Updated Security Thread
Posted 15 March 2012 - 13:54
In 2.3.1 installation you will have renamed the admin folder to something else. Basically it is the folder where all the admin files live.
Now running on a fully modded 2.3.4 Store with the Excellent MTS installed - See my profile for the mods installed ..... So much thanks for all the help given along the way by forum members.
Posted 11 April 2012 - 20:54
can someone point me to the definitive list of things I should do to secure a brand new 2.3.1 installation?
which addons, things i should change?
i Tried oscommerce about 4 years back but that table layout almost made me kill myself. I see that the new version is CSS ready, so hopefully I can try again, but the contributions thing is also a problem.
I found it really annoying going through all them coded files replacing so many bits, i hope i don't have to do so many again
Please advise of the 2.3.1 security procedures to make it strong and safe from hackers.
Posted 19 April 2012 - 14:23
About '5. Rename /admin/ and htpasswd it' :
Have you changed the admin name in catalog/your_new_admin_folder/includes/configure.php
define('HTTP_SERVER', ''); // eg, http://localhost or - https://localhost should not be NULL for productive servers
define('ENABLE_SSL_CATALOG', 'false'); // secure webserver for catalog module
define('DIR_FS_DOCUMENT_ROOT', $DOCUMENT_ROOT); // where your pages are located on the server. if $DOCUMENT_ROOT doesnt suit you, replace with your local path. (eg, /usr/local/apache/htdocs)
define('DIR_FS_ADMIN', DIR_FS_DOCUMENT_ROOT . DIR_WS_ADMIN);
change this to the new name of your admin folder
So is it enough to just rename the /admin/ directory name, and put this new name into the configure.php file within this new admin directory /includes/ ? Or are there more places to set the new admin directory name?
Also, my configure.php files (both in catalog and in admin) are set to 644 in stead of 444, should I change this immediately?
About '6. Remove references to (newly renamed) admin area in outgoing emails' :
I have tried to find out where in the emails this directory is mentioned, but no matter what I try, I can't see a reference to the admin directory. I've looked to the email's source with an OSX mail client. Is this issue still active in 2.3.1?
But what I do see is something like; (envelope-from <firstname.lastname@example.org>) which contains my FTP login name. Can this be a vulnerability?

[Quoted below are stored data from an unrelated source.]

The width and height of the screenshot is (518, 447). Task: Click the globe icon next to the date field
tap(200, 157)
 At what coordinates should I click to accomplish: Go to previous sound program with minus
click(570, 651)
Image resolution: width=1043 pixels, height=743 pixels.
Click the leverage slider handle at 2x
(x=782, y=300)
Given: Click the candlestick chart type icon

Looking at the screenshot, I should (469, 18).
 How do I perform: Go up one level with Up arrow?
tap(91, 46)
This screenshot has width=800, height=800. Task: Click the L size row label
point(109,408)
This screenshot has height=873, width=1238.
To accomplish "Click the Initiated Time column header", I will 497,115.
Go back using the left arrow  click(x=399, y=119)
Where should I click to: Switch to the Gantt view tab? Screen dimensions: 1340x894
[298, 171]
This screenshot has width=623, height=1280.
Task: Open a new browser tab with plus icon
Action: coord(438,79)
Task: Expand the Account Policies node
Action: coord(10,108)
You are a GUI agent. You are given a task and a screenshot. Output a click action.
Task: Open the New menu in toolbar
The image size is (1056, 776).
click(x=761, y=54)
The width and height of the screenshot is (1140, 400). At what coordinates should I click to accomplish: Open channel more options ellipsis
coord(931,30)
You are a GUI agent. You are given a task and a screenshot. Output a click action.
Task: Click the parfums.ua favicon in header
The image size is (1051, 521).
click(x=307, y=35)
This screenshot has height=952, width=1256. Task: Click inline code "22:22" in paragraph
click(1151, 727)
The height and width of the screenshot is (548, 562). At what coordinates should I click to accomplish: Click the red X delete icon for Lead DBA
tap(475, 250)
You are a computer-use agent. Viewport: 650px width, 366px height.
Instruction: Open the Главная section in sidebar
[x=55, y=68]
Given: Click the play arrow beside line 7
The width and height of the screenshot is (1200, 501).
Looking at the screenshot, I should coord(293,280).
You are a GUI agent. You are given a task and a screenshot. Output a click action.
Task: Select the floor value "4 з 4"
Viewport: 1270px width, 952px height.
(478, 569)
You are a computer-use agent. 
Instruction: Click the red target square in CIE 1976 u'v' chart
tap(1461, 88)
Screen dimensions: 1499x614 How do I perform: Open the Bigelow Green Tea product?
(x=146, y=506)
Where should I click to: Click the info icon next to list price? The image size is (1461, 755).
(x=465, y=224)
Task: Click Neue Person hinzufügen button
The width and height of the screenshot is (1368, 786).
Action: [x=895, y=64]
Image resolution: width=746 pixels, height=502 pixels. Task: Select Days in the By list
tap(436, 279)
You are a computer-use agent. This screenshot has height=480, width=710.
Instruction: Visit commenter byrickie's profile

Some things I do have already are:
- .htaccess files in most directories
- .htpasswd_osc file in the admin dir (but rights set to 664 because the rest is giving errors)
- adding "if (strpos($_SERVER['REQUEST_URI'], ".php/login.php") !== false) something something" to application_top.php in the admin dir
- set all directories to 755 instead of 777
- made sure the $PHP_SELF fix from this topic is added
Besides some IP / anti brute force filtering, what more can I secure??
Posted 20 April 2012 - 10:39
Also set permissions of the two configure.php to 444.
Step-by-step getting closer to a well-secured osc install
Now I have an additional question, my shop is not installed in the root, but in a subdir called something like root/webshop/
Do I need to secure the root directory extra somehow? There are just a few files there, like 404.shtml (also 400, 401, 500 and so on), an index.html (for my start page before entering the shop), some images for index.html, a google-site-verification html and a robot.txt, no .htaccess though.
Edited by ShopAdminNL, 20 April 2012 - 10:40.